(Part of a data file)
[start]

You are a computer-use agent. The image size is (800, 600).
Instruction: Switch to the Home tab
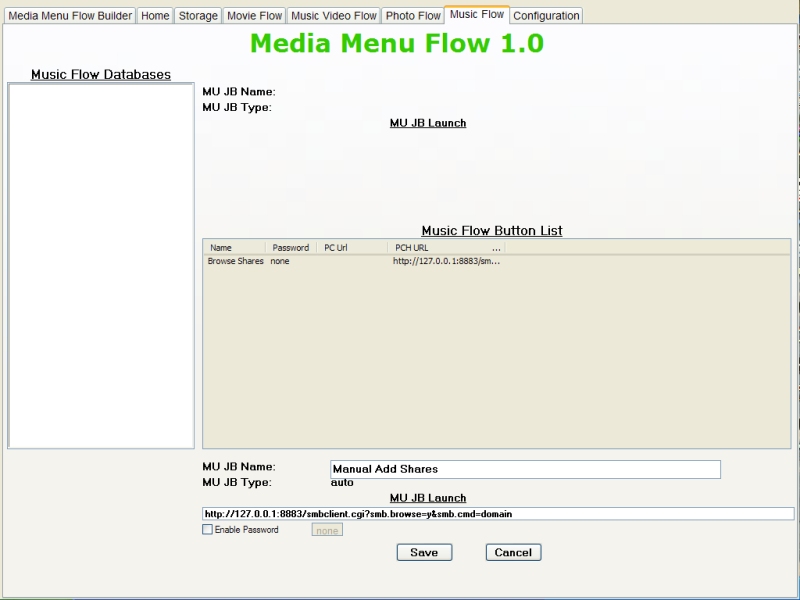[155, 16]
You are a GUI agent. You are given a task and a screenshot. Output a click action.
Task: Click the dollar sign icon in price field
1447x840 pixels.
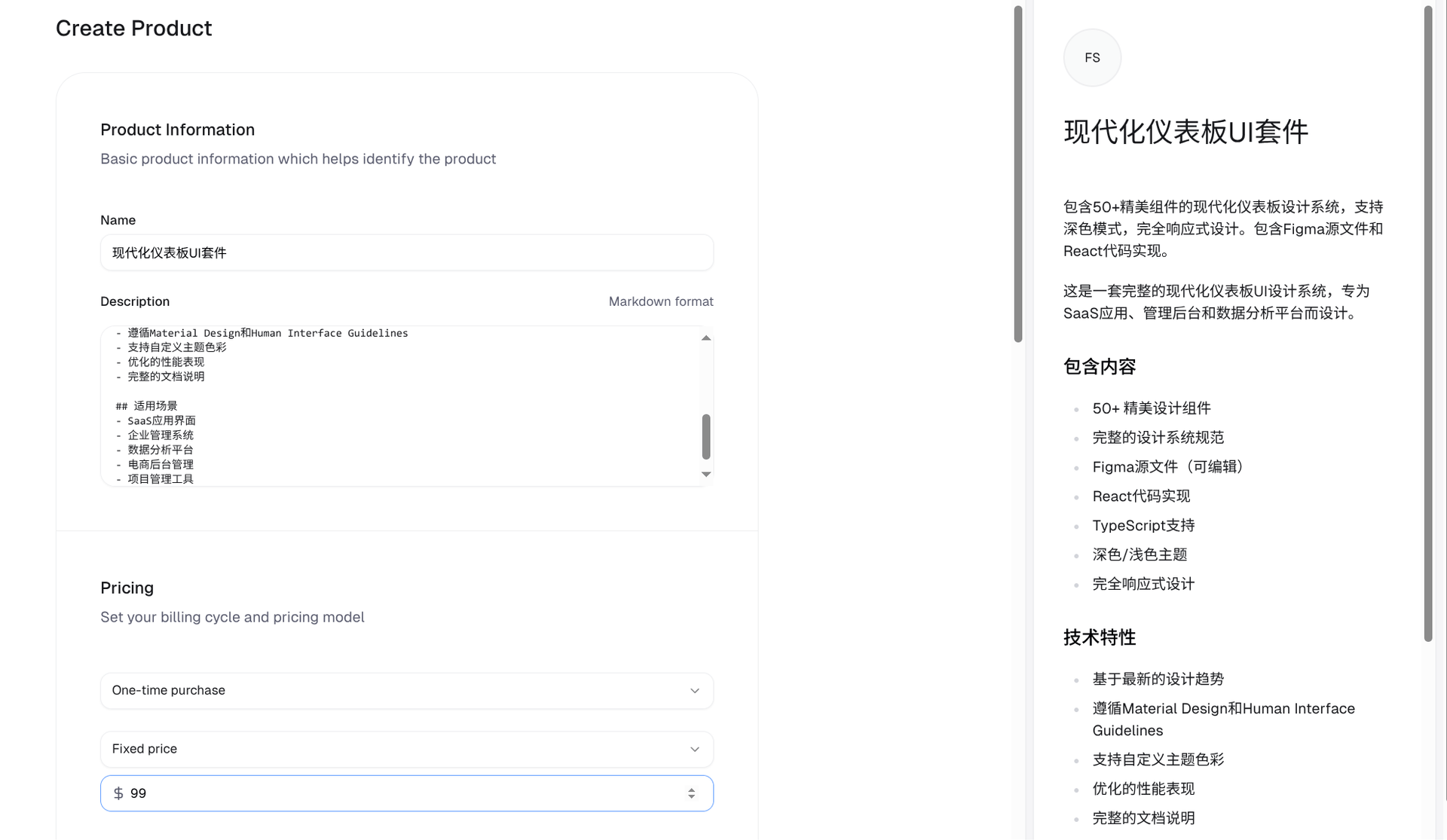point(118,793)
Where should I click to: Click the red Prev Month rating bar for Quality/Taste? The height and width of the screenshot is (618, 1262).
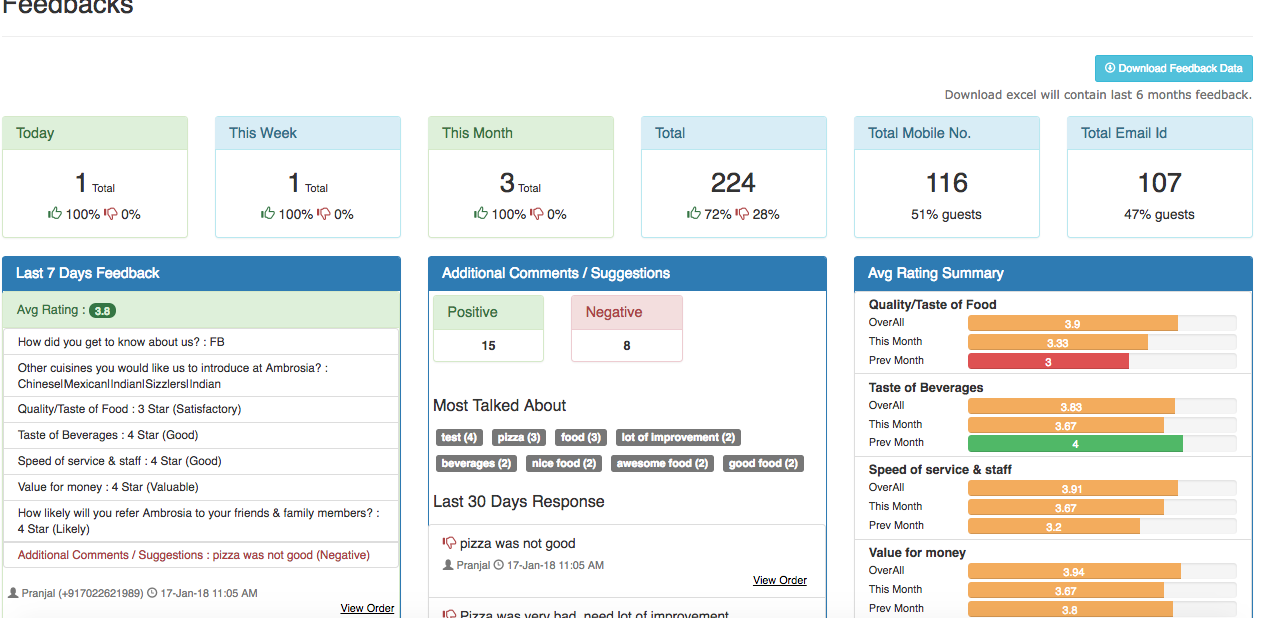click(1048, 361)
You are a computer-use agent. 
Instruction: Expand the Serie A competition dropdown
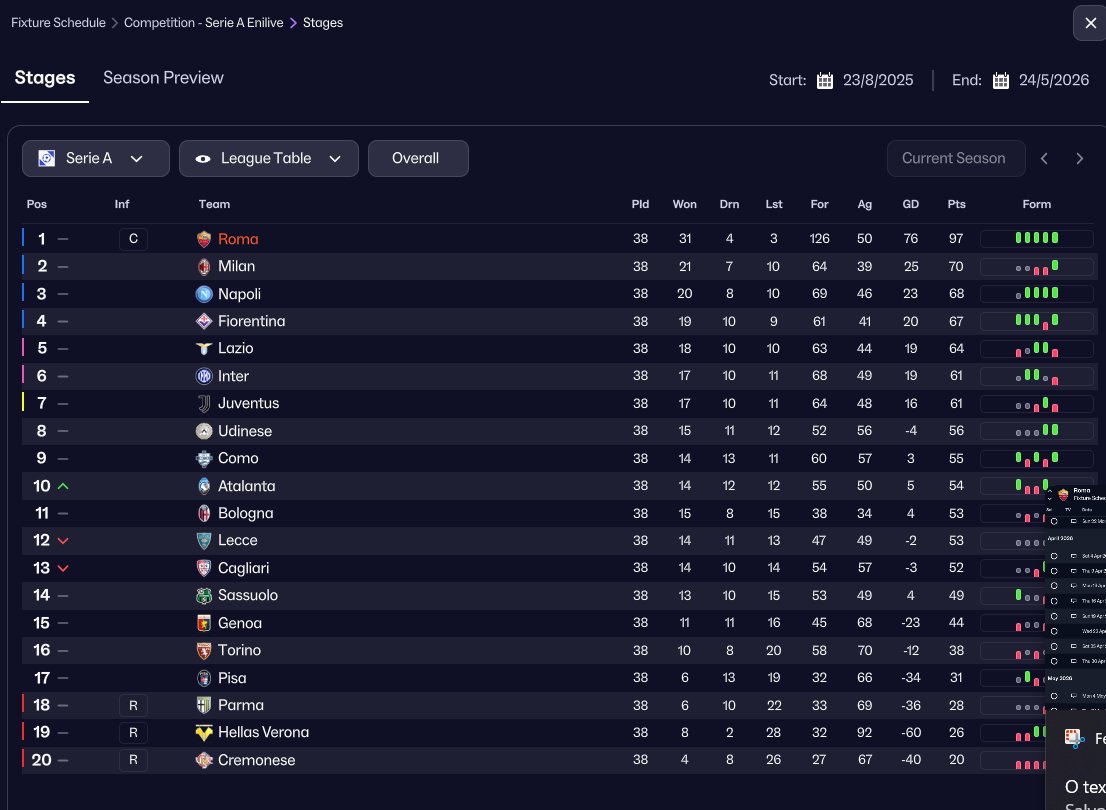pos(90,158)
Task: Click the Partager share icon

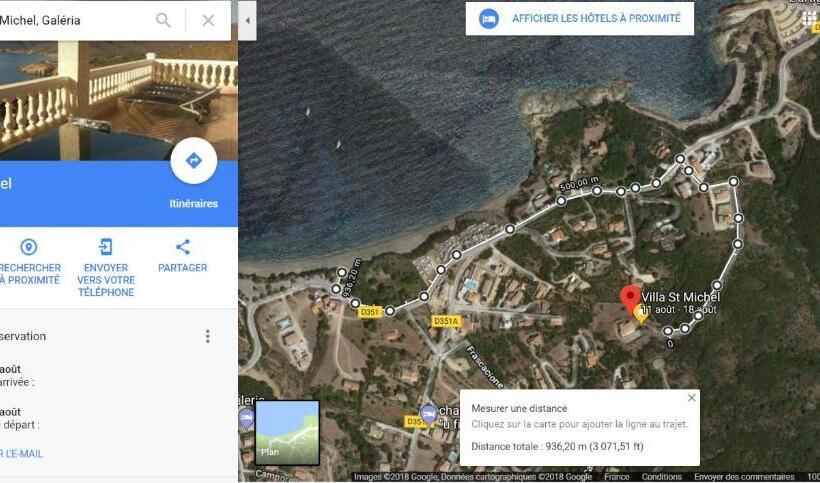Action: (x=183, y=247)
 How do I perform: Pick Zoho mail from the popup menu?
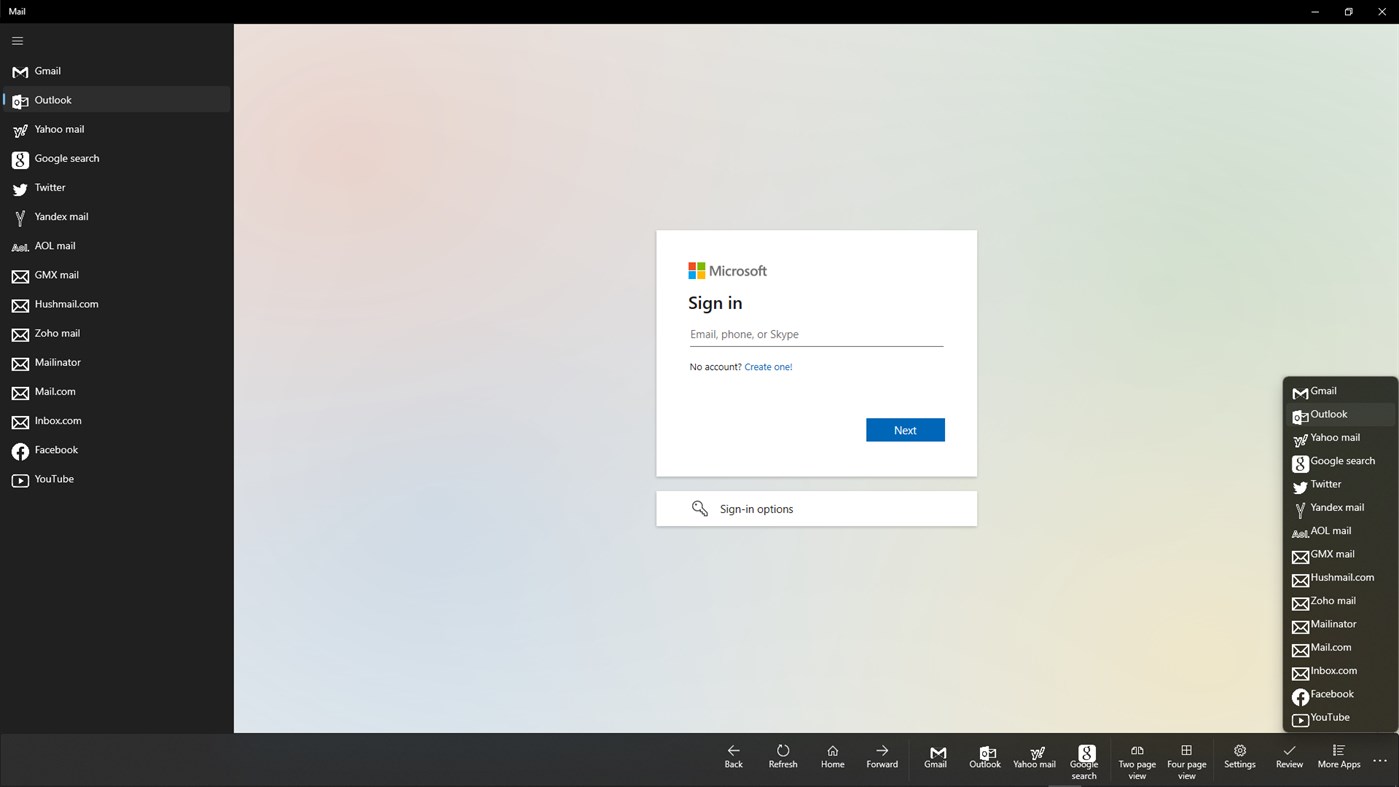point(1332,600)
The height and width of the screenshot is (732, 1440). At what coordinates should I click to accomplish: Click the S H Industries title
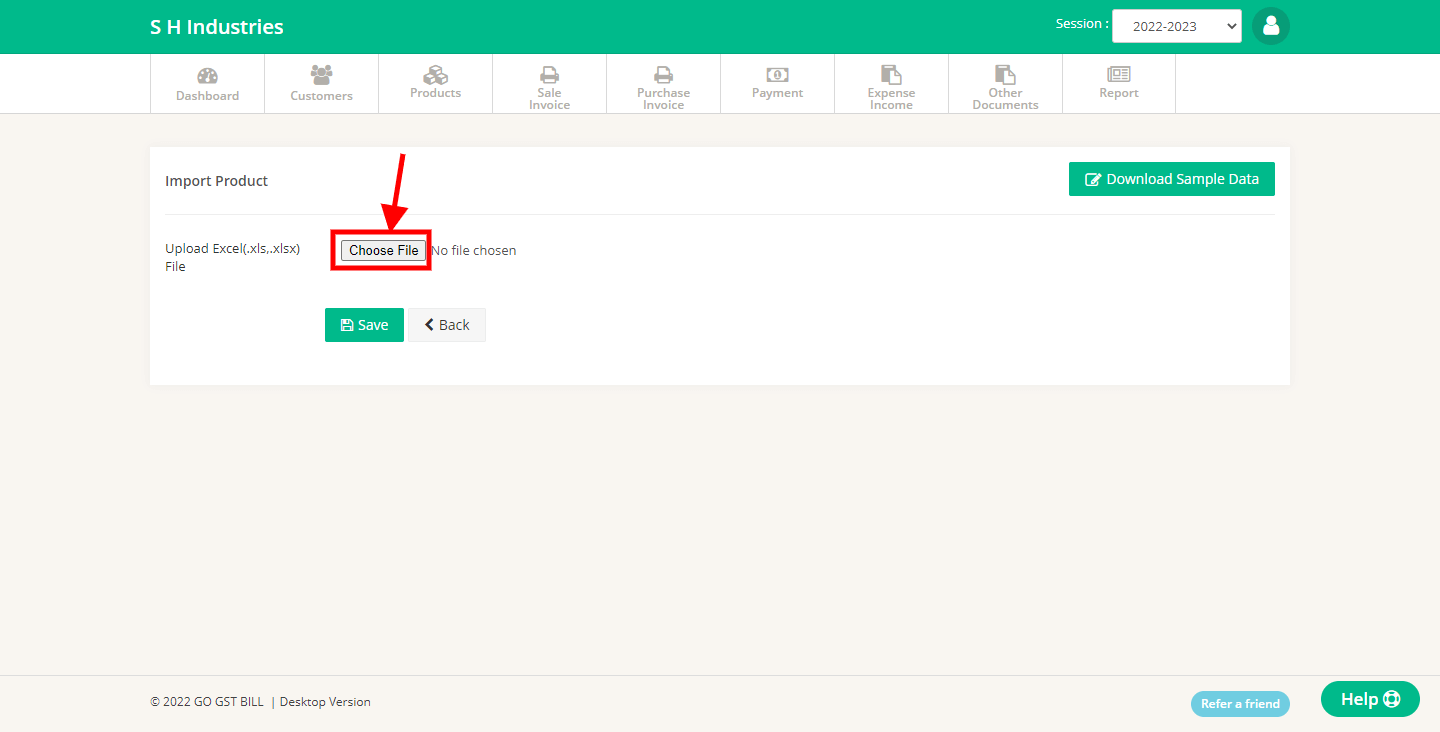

[end]

> _YOUR INSTRUCTIONS_
Render these lines as a numbered list, skipping the blank ones and omitting the pictures.

> _TASK ANSWER_
1. You are a computer-use agent. The image size is (800, 600).
2. Instruction: Switch to the Home tab
3. [155, 16]
4. You are a GUI agent. You are given a task and a screenshot. Output a click action.
5. Task: Click the dollar sign icon in price field
6. 1447x840 pixels.
7. point(118,793)
8. Where should I click to: Click the red Prev Month rating bar for Quality/Taste? The height and width of the screenshot is (618, 1262).
9. click(1048, 361)
10. You are a computer-use agent. 
11. Instruction: Expand the Serie A competition dropdown
12. pos(90,158)
13. Task: Click the Partager share icon
14. Action: (x=183, y=247)
15.  How do I perform: Pick Zoho mail from the popup menu?
16. point(1332,600)
17. The height and width of the screenshot is (732, 1440). At what coordinates should I click to accomplish: Click the S H Industries title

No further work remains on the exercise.